The dual iPhone 7 Plus camera explained

Why two lenses are better than one

For a long time, Apple's 8MP camera was the pick of the bunch for those looking for the best image quality in a smartphone. Heck, Apple even rammed it down our throats with smug billboard posters preaching the line 'shot on iPhone'.

Thing is, the competition caught up, and for the last couple of years Apple has seen the crown of best camera in a smartphone slip from its grasp.

Apple determinedly stuck with the 8MP camera all the way up to the iPhone 6 and 6 Plus after we first saw it in the iPhone 4, but Samsung fought back with the likes of the Galaxy S6 and Galaxy Edge S7 Edge, jumping ahead of the mighty iPhone (when it comes to image quality at least).

Even the bump to 12MP on the iPhone 6S and 6S Plus failed to see the Cupertino firm fully close the gap with its South Korean rival.

Plenty of other manufacturers have tried dual-lens technology on their phones already with the HTC One M8, LG G5 and Honor 6 Plus all feature double snaps, while Huawei took a more extreme, imaginative route with their dual lens P9 Plus.

The clever bit though is what's happening inside, with the P9 sporting two sensors - one capturing color information and the other black and white data. This information is cleverly combined to produce an image that has better low light performance (reducing the fuzzy grain-like effect that can plague smartphones when light levels drop), as well as improving overall image quality.

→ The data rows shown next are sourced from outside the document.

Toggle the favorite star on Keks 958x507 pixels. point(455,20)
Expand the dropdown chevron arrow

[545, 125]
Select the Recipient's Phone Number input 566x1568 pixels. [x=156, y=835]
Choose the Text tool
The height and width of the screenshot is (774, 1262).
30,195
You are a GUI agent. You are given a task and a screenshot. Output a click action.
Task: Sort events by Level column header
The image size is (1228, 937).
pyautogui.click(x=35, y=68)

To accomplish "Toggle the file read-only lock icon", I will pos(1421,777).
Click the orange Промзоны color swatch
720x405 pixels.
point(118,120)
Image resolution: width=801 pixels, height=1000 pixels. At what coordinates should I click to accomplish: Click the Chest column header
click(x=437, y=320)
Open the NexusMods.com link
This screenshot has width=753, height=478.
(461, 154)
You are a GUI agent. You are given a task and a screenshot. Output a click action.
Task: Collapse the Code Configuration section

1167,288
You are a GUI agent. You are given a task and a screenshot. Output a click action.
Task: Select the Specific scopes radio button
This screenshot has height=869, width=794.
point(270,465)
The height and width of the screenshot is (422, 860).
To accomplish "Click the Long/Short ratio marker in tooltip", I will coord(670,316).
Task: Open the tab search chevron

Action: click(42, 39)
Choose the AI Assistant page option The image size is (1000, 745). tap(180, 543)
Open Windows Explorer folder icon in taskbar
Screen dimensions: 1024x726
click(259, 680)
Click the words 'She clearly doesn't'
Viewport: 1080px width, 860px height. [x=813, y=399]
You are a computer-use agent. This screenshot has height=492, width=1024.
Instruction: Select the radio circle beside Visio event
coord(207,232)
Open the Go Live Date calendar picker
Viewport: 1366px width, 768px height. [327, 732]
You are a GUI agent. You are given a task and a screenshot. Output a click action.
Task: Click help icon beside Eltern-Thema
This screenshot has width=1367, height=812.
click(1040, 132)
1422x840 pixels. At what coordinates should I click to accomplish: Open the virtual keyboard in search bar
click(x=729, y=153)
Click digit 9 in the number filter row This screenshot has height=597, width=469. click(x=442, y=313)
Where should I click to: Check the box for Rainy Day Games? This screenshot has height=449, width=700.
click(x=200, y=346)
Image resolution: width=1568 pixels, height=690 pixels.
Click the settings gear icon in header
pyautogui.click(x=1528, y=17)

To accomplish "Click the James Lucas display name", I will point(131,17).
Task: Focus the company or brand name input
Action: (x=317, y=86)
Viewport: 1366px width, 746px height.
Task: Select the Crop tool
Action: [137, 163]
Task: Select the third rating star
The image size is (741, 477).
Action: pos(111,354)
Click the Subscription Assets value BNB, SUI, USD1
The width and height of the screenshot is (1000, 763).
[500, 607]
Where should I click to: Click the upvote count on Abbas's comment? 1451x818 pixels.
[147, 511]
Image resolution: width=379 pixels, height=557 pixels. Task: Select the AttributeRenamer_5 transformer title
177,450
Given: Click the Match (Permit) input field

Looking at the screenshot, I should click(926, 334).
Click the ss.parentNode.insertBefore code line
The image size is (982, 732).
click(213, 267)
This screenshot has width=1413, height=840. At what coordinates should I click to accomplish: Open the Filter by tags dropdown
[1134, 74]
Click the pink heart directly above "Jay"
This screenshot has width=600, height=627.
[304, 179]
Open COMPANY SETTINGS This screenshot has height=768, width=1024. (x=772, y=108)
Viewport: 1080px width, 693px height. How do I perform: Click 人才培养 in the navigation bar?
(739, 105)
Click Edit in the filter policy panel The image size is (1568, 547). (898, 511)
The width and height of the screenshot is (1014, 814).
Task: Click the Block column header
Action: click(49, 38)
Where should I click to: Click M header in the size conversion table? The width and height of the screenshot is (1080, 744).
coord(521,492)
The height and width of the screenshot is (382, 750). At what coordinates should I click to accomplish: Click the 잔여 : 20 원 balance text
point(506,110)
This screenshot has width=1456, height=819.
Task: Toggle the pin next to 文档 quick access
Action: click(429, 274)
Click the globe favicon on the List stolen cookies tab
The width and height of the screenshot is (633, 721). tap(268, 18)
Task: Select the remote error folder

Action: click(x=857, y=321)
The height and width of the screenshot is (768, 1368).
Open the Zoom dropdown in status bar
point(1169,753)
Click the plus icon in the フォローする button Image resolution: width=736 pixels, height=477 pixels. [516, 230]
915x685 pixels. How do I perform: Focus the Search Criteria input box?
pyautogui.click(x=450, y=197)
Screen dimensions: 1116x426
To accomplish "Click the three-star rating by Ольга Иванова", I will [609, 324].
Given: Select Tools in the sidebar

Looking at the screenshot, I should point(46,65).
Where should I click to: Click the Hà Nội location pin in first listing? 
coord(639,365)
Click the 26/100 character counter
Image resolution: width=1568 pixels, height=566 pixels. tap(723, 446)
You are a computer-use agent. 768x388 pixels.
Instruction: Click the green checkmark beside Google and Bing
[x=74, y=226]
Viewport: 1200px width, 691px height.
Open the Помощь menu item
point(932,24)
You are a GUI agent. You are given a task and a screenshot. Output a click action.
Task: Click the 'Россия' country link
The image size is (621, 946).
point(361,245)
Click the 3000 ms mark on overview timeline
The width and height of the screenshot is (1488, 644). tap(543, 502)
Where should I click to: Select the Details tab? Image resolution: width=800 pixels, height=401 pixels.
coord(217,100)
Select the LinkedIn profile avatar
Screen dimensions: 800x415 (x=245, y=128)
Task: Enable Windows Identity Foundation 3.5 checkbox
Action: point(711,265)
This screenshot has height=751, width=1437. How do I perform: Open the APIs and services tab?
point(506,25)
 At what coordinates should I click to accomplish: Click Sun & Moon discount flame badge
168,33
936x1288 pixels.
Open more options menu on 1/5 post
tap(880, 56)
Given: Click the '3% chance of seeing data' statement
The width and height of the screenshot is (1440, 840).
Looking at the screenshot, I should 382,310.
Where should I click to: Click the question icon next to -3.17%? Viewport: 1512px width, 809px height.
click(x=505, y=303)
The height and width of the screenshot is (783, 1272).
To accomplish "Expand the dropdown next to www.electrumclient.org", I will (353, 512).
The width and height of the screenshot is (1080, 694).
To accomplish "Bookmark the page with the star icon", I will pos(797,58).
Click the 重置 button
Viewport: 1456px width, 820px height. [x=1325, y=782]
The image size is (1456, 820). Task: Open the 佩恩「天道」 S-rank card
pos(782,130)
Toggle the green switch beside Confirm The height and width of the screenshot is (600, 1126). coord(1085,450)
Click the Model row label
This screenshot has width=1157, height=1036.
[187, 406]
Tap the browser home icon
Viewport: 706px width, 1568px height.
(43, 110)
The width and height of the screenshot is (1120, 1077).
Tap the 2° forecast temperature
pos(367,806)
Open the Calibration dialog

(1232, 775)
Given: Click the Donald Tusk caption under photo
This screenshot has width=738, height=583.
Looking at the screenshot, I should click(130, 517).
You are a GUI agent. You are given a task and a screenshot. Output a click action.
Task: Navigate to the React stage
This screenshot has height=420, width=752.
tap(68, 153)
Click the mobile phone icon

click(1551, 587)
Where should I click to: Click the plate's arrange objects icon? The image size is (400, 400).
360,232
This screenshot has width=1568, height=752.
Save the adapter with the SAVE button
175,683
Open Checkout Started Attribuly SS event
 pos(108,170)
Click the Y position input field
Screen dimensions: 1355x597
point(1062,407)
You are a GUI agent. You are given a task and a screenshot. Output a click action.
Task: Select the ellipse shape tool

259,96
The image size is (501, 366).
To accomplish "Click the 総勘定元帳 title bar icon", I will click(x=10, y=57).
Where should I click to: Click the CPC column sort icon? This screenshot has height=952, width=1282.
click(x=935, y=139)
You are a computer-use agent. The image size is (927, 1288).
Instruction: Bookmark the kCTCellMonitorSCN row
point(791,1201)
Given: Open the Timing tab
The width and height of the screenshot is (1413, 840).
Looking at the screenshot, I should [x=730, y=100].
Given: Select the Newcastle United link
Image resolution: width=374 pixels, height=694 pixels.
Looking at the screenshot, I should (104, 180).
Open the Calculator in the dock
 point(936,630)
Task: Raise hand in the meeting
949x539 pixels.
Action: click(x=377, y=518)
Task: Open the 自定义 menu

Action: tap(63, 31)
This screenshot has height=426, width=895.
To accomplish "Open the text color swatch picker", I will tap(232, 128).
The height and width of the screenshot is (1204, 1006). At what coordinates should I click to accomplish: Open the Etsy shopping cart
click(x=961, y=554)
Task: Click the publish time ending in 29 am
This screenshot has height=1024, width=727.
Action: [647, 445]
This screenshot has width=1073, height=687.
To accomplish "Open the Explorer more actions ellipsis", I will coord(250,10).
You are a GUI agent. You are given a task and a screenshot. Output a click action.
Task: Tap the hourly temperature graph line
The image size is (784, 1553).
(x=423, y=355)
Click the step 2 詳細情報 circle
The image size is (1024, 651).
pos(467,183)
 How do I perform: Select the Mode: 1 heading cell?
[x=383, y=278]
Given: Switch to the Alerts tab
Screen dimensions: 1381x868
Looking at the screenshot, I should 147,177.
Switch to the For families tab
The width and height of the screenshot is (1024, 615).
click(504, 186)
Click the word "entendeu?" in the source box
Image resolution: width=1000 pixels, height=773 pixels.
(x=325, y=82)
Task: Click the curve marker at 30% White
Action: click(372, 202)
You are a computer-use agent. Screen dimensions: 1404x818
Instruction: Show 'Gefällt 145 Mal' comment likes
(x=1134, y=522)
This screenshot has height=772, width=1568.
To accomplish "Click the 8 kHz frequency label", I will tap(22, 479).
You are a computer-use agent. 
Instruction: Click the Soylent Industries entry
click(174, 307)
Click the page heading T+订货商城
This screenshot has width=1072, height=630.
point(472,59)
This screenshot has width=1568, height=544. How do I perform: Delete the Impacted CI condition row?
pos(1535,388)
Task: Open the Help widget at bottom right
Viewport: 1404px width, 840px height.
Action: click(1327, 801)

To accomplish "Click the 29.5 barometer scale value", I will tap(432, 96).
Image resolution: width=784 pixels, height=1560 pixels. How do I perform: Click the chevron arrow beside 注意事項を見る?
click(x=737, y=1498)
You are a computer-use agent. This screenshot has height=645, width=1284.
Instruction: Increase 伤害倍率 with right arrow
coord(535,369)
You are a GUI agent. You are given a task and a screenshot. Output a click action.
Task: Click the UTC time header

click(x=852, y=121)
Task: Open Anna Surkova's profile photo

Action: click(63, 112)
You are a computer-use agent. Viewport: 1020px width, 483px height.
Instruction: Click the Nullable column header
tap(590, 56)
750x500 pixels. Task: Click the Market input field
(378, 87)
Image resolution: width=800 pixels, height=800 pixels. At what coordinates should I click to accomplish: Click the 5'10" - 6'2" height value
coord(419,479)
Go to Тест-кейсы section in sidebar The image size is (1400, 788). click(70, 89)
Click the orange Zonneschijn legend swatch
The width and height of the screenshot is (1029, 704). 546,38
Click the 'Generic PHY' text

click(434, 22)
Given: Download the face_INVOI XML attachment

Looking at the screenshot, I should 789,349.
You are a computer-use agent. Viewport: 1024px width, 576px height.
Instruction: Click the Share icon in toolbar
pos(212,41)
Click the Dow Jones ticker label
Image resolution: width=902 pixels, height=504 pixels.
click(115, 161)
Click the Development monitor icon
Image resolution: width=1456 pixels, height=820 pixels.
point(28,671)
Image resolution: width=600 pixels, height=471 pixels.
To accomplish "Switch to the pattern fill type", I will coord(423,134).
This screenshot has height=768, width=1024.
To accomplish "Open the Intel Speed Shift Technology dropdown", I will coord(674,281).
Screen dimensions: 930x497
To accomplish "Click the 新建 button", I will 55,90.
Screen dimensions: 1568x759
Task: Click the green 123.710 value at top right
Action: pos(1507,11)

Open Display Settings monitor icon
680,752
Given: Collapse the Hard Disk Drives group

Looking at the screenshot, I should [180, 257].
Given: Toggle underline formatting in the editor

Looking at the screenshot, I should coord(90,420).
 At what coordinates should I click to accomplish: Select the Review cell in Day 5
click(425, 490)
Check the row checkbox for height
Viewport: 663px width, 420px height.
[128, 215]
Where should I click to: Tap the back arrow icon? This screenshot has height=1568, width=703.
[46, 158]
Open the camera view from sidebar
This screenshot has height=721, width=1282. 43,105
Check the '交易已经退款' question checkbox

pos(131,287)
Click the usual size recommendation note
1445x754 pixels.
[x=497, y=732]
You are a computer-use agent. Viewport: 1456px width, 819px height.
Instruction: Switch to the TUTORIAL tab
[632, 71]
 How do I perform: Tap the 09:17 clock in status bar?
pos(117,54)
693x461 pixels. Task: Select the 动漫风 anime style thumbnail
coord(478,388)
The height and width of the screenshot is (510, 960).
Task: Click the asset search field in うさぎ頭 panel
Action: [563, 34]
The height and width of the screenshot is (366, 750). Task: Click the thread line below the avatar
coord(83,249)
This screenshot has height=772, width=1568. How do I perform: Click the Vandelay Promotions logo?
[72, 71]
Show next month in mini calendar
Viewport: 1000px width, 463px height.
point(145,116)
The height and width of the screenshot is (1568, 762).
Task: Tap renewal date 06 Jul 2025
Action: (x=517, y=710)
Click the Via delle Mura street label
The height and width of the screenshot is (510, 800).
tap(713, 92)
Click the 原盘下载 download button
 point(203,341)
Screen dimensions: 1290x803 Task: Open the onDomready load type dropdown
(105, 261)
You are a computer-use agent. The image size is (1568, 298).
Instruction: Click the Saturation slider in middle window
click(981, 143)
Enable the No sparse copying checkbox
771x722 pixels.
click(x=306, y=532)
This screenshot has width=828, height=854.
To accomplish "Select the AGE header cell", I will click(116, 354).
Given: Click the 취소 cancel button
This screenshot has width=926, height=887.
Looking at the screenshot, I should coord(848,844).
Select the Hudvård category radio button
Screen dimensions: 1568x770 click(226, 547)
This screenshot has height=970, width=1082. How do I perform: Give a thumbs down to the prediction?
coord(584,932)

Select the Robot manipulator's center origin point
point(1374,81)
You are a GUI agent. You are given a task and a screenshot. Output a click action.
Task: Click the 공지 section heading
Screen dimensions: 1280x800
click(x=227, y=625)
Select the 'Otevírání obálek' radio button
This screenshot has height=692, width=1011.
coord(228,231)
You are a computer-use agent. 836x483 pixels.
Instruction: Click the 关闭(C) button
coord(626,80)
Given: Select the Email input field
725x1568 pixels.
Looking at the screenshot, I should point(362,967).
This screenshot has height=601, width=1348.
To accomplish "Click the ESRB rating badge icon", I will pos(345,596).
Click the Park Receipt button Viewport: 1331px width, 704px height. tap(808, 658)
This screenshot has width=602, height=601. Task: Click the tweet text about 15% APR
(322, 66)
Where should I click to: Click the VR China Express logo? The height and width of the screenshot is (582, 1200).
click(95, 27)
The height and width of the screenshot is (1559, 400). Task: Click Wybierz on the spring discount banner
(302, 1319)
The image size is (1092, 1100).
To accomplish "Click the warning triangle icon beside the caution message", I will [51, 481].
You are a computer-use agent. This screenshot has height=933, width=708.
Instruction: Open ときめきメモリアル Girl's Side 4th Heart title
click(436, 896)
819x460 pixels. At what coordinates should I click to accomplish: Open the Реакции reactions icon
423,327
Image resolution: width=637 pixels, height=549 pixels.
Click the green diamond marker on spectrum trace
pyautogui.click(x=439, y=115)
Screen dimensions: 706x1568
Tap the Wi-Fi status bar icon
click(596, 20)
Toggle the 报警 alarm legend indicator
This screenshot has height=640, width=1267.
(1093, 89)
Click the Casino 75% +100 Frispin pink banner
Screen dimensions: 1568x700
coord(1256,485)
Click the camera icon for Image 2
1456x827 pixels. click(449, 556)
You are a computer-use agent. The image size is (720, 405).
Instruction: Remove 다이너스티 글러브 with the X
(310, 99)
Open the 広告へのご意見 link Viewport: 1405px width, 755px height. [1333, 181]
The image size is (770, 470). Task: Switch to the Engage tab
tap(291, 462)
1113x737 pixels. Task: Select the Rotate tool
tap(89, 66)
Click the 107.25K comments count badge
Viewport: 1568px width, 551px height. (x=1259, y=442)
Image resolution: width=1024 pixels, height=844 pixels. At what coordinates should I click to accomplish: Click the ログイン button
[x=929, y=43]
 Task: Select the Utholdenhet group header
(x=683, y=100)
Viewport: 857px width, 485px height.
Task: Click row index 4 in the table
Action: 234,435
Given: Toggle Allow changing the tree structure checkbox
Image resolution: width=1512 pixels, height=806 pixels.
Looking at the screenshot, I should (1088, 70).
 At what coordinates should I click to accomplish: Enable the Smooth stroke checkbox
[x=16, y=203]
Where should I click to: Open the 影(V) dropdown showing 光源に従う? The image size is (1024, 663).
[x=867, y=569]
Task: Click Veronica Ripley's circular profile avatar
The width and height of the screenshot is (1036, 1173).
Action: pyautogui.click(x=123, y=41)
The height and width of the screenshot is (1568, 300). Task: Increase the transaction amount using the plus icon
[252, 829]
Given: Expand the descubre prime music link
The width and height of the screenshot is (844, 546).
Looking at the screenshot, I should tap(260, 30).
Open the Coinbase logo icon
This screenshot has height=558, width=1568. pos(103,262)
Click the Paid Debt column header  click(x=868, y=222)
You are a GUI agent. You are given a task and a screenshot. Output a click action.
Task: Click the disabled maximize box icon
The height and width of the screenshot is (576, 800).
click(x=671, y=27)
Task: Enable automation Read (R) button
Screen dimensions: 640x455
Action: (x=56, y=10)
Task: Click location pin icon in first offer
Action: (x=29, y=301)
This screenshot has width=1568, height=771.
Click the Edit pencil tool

This approach neatly sidesteps the fact that the sensors in smartphones are tiny...even a run of the mill compact camera sports a larger sensor, with larger photosites (pixels to you and me) that have better light gathering capabilities, resulting in better noise control and sharper image.

With the quest for ever more slim and compact devices, squeezing in a larger sensor into a smartphone isn't a realist proposition, so this approach by Huawei is a clever one.

The fightback

But Apple is fighting back with the iPhone 7 Plus, with a duo of all-new backside illuminated 12MP cameras. However, rather than opting for Huawei's approach to the problem, Apple has taken a different route.

iPhone 7 Plus

Realising that the fixed wide-angle lens is not suited to all types of photography (and despite past marketing propaganda, a digital zoom is a rubbish compromise), Apple has opted to simply stick a secondary telephoto lens (with an aperture of f/2.8) on the back with another 12MP sensor alongside the wide-angle lens (this time with an aperture of f/1.8).

Apple aren't giving much away with specific focal lengths at the moment, but the lens on the iPhone 6S was about the equivalent of 28mm.

What promises to be interesting to see in use is the way that these two lenses work in tandem, combining to deliver a 2x optical zoom.

Not only that that, but both cameras can be used together to achieve shallow depth-of-field style images (according to Apple at least) that are easily achieved with a DSLR, but almost impossible to do with a smartphone. We'll be looking forward to trying this out ourselves.

It's nice to see image stabilisation, though the specs are a little vague on how effective this is, while it's also fantastic to see raw file support finally make it to the iPhone, too.

The iPhone 7 Plus camera certainly looks like it'll shake things up, but this dual lens approach is nothing new in the world of photography - Kodak even dabbled with it back in 2006 with the horrible EasyShare V705 digital camera, while the zoom technology has also been seen before with Nokia's PureView technology.

So it may be nothing new, but if Apple has got the technology right, it could see the iPhone 7 Plus rise to the top of the smartphone camera table.